_ABOUT THIS TASK_
After locating the line with "Click 'G3 — сильная буря' legend text" in the entries below, set down exactly that line and each one after it to the end, skipping pictures.

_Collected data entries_
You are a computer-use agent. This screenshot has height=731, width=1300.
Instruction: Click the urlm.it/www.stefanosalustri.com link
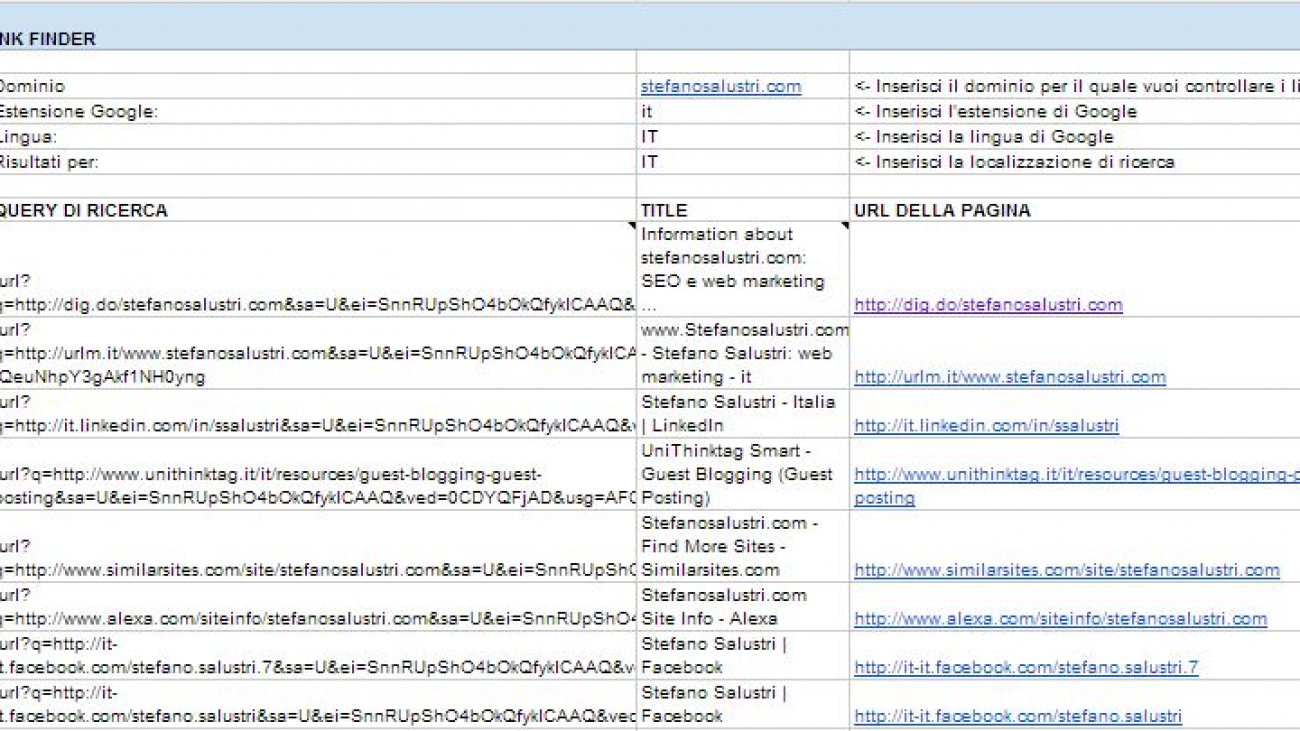tap(1009, 377)
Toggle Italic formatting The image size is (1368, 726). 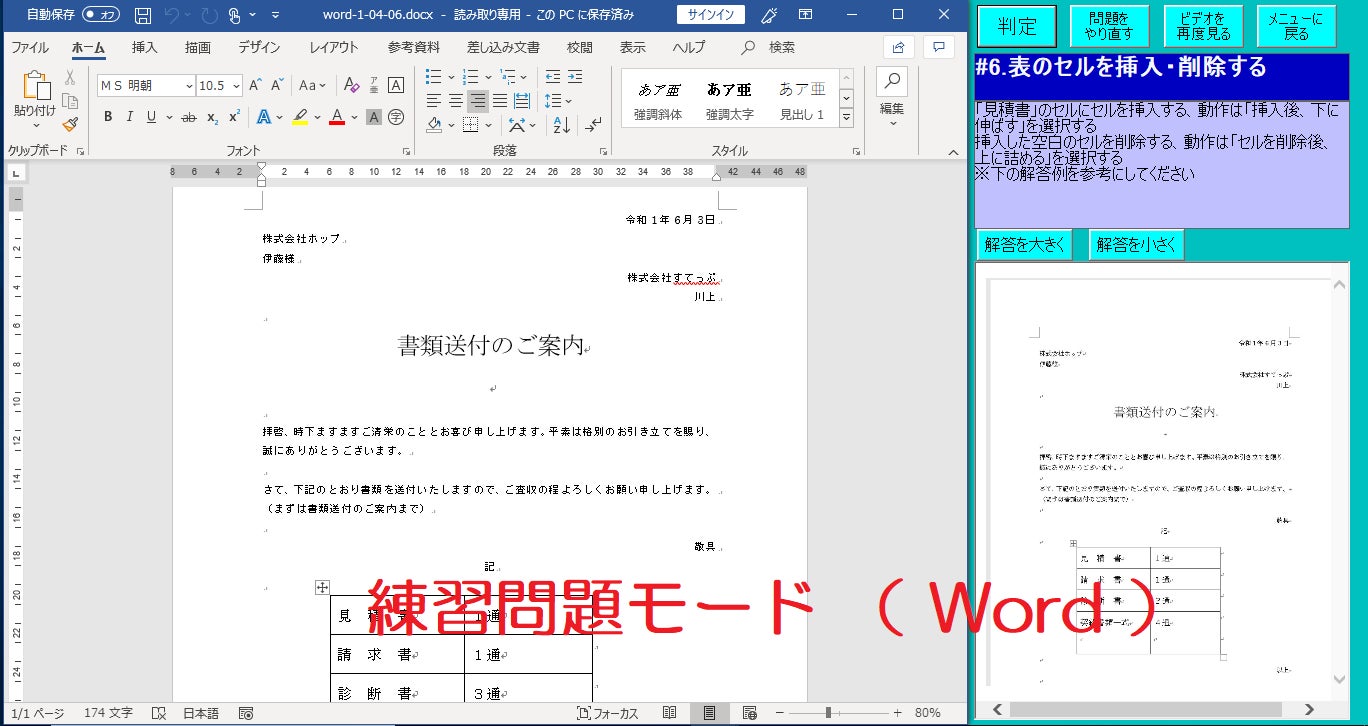pos(130,117)
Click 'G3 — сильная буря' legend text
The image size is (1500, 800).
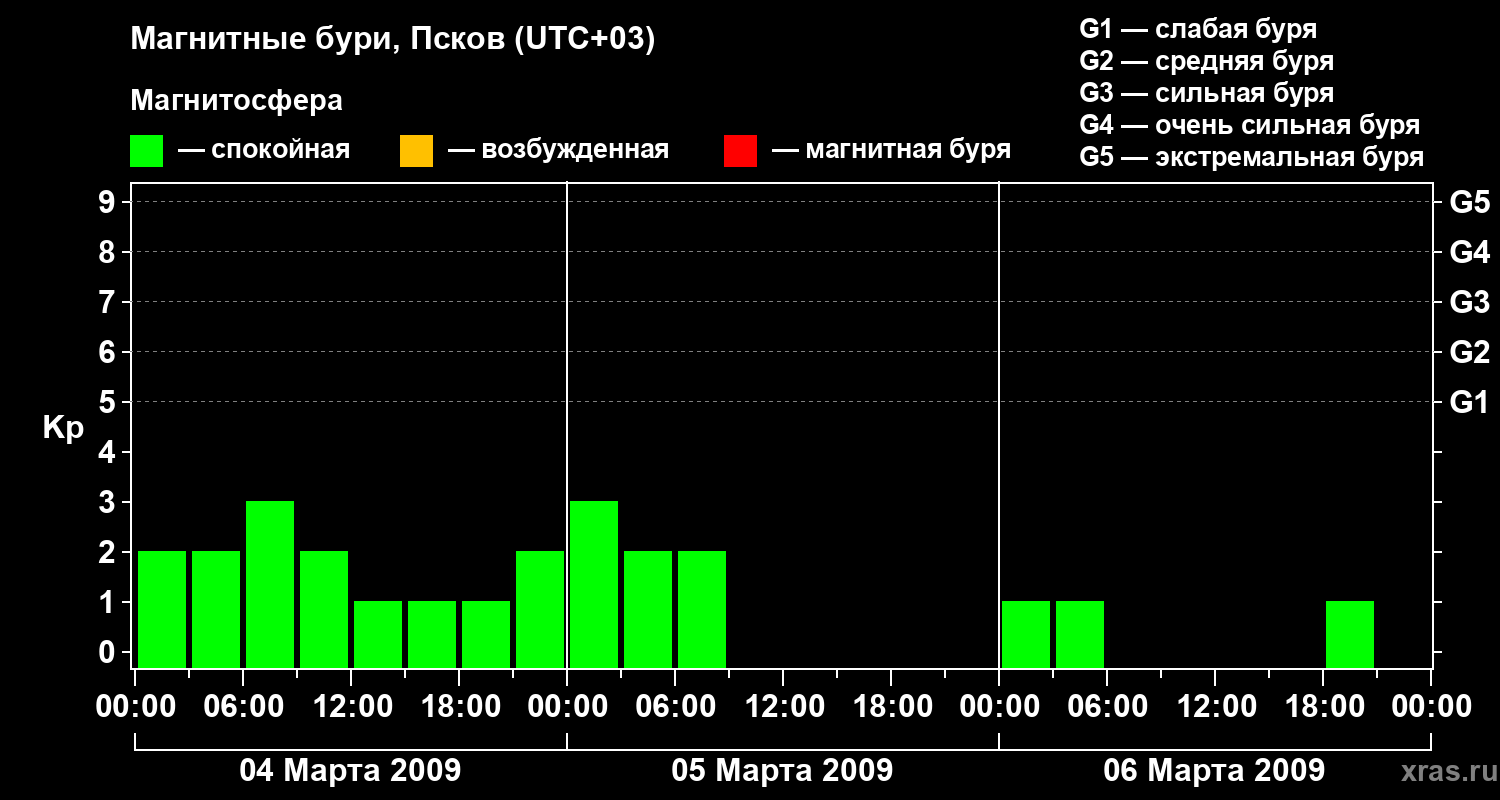point(1206,93)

_SOLUTION TO THE EXERCISE_
Click 'G3 — сильная буря' legend text
The image size is (1500, 800).
point(1206,93)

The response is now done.